| Aim of the task |
In the records below, find the line with "Additional Documents [tab] (46, 1269)" and the line with "7th-8th Grade Girls' Basketball (442, 1179)"; return exactly those lines and every line between them.

++++++++++++++++++++

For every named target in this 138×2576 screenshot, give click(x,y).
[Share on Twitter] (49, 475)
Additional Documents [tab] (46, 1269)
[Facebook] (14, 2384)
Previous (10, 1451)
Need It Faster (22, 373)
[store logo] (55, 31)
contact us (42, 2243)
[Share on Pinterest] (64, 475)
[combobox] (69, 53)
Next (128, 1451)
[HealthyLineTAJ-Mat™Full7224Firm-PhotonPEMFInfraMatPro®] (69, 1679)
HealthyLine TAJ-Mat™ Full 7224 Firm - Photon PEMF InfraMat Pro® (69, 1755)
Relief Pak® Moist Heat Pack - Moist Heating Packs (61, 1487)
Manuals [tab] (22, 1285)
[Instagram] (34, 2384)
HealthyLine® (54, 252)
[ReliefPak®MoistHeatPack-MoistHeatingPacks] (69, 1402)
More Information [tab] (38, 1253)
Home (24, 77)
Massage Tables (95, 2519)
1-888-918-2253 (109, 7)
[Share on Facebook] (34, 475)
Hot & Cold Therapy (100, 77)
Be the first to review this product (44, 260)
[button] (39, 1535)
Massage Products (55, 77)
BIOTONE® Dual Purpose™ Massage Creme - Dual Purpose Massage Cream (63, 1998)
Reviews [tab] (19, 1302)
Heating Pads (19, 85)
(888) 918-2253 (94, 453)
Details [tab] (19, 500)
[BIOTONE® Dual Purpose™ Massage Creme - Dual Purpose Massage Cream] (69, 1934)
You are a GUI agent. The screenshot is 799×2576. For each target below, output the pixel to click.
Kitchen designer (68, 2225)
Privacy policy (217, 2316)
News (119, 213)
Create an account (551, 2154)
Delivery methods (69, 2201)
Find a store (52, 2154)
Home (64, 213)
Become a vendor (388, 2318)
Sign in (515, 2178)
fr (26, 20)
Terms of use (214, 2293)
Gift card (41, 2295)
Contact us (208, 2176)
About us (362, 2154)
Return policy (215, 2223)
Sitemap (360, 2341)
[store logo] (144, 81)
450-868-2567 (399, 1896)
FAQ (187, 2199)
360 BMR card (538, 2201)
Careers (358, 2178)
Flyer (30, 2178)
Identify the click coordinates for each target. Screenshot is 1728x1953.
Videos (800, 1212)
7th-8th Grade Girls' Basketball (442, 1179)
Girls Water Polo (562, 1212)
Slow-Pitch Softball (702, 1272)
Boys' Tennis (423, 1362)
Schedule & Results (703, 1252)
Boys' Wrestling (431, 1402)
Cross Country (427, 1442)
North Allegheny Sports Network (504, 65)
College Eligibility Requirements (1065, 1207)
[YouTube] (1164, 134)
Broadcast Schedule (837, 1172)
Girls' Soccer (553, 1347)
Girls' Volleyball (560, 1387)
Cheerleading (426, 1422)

++++++++++++++++++++

| Exercise response |
Additional Documents [tab] (46, 1269)
[Facebook] (14, 2384)
Previous (10, 1451)
Need It Faster (22, 373)
[store logo] (55, 31)
contact us (42, 2243)
[Share on Pinterest] (64, 475)
[combobox] (69, 53)
Next (128, 1451)
[HealthyLineTAJ-Mat™Full7224Firm-PhotonPEMFInfraMatPro®] (69, 1679)
HealthyLine TAJ-Mat™ Full 7224 Firm - Photon PEMF InfraMat Pro® (69, 1755)
Relief Pak® Moist Heat Pack - Moist Heating Packs (61, 1487)
Manuals [tab] (22, 1285)
[Instagram] (34, 2384)
HealthyLine® (54, 252)
[ReliefPak®MoistHeatPack-MoistHeatingPacks] (69, 1402)
More Information [tab] (38, 1253)
Home (24, 77)
Massage Tables (95, 2519)
1-888-918-2253 (109, 7)
[Share on Facebook] (34, 475)
Hot & Cold Therapy (100, 77)
Be the first to review this product (44, 260)
[button] (39, 1535)
Massage Products (55, 77)
BIOTONE® Dual Purpose™ Massage Creme - Dual Purpose Massage Cream (63, 1998)
Reviews [tab] (19, 1302)
Heating Pads (19, 85)
(888) 918-2253 (94, 453)
Details [tab] (19, 500)
[BIOTONE® Dual Purpose™ Massage Creme - Dual Purpose Massage Cream] (69, 1934)
You are a GUI agent. The screenshot is 799×2576. For each target below, output the pixel to click.
Kitchen designer (68, 2225)
Privacy policy (217, 2316)
News (119, 213)
Create an account (551, 2154)
Delivery methods (69, 2201)
Find a store (52, 2154)
Home (64, 213)
Become a vendor (388, 2318)
Sign in (515, 2178)
fr (26, 20)
Terms of use (214, 2293)
Gift card (41, 2295)
Contact us (208, 2176)
About us (362, 2154)
Return policy (215, 2223)
Sitemap (360, 2341)
[store logo] (144, 81)
450-868-2567 (399, 1896)
FAQ (187, 2199)
360 BMR card (538, 2201)
Careers (358, 2178)
Flyer (30, 2178)
Identify the click coordinates for each target. Screenshot is 1728x1953.
Videos (800, 1212)
7th-8th Grade Girls' Basketball (442, 1179)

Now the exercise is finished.